Right then and there, he asked me if I was interested in co-coaching with him this year and I immediately tossed my name in the hat.

That was about a year ago – early 2012 – and you all know, 2012 twisted and turned in directions I never saw coming. Not at that time. But that shows how resilient we all are. Life may toss you a curveball. The trick is not to panic. Square your shoulders. Keep your eye on the ball. Wait for it. And swing away.

Seize all new opportunities.

My year went in a new direction but it never went down. Well – maybe a little – but it’s all in taking the high road. That’s all the course correction you need. And as I write this now – things are looking up. Life is moving on. A new normal has become THE normal and that’s starting to feel pretty good. Very promising.

So a couple of months ago, I was happily reminded of my promise to lend a hand and coach some good, young boys as they learn about basketball and what it means to be a team. To support each other. To look for the open man and not just fire away every time they have the ball. To get open and help each other out. To cheer their fellow team on – EVERY SINGLE MEMBER – and respect their opponents.

We’re about halfway through the season and each week rewards us as we see these kids coming along. They’re learning so much from two coaches who may not have been baptized in basketball culture but know enough to lead them down the right path. It’s the least we can do.

And fortunately, the top item on my coach’s “Bucket” list was to insure each player got at least one basket this season – the same marching orders that saw Colin get the ball last year, time after time, until he finally drained his fateful shot.

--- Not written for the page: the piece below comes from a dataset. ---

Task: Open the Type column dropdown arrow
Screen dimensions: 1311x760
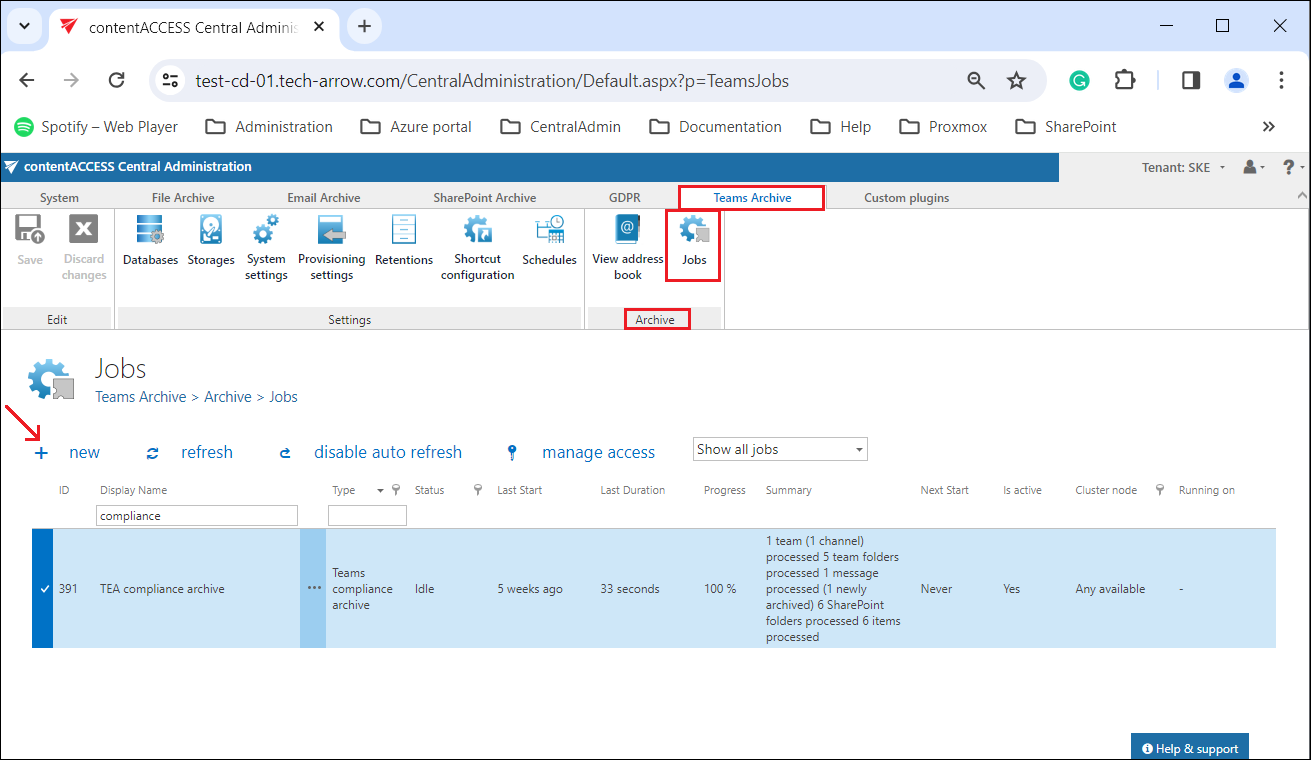Action: pos(380,491)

So – a couple of weeks ago – once we were about 4 games into our 10 game season, I talked to Todd and compared notes on who we thought had not had a basket. We whittled the list down to 4 kids. Colin had actually just hit his shot the week prior, with no intervention on our part at all. He got it organically through the course of the game when one kid fired a pass at him, he pivoted, launched it and it dropped in. At the time, the crowd went wild – a raucous echo of last year’s applause. I’ll say this much about this community. They really GET IT! There are so many parent volunteers in our schools and one thing I’ve learned is Colin – for all of his social delays early on – has become quite the Big Man on Campus over the years… so they all know him and love him and embrace any little quirks. That type of communal spirit is hard to find on a town charter but is the best currency a good community trades in.

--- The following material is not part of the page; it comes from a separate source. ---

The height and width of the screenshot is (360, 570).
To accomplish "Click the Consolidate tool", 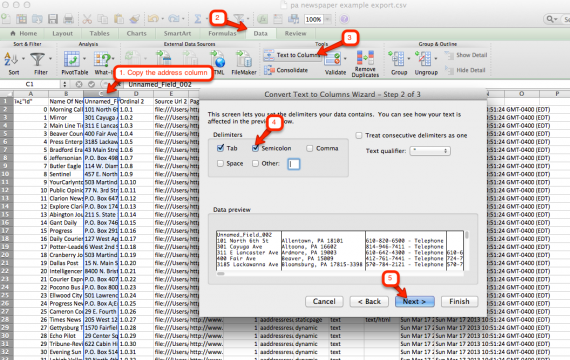I will 286,70.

Anyway, I was enormously relieved that I wouldn’t have to worry about getting Colin the ball. I’m his Dad. I don’t need that kind of pressure. ;-)

But there were 4 boys who had not and that did haunt. Fortunately, we had plenty of time before us.

Last week, during our 5th game – one more boy got a basket bringing us to three with 4 games left on the schedule. So, this past Saturday, I started things off with a quick discussion with Todd as we solidified our game plan for practice. We knew we wanted to work on rebounding and getting the kids to follow their shots. So, that was a must. And we had 3 more boys who had yet to nail the net.

By our 3rd substitution that day – we were down to just one. Two kids, in the first five minutes, had got there first points. Each one, more elated than the last.

But still – there was one remaining.

Just before the final substitution of the day, as I was sitting on the bench with my squad of five boys and Todd was on the court with the other five, I spoke to this boy and told him not to worry. We had many games left and we were going to draw up some plays guaranteed to get him a basket. He seemed real hopeful. More importantly, he said the best thing you ever want to hear. “I just like to play. I’m having fun.”

That’s all that matters in the end. It doesn’t matter what happens so long as you have fun doing it. It’s not the destination but the journey.

Anyway – the final subs were called so I trooped out with my team – knowing we had 8 minutes before the growing throngs of parents and kids assembling at the doorway burst through and grabbed the court for the next session. So, we got out there and got into our defensive scheme as it was the other team’s ball at the moment. We had to defend our hoop.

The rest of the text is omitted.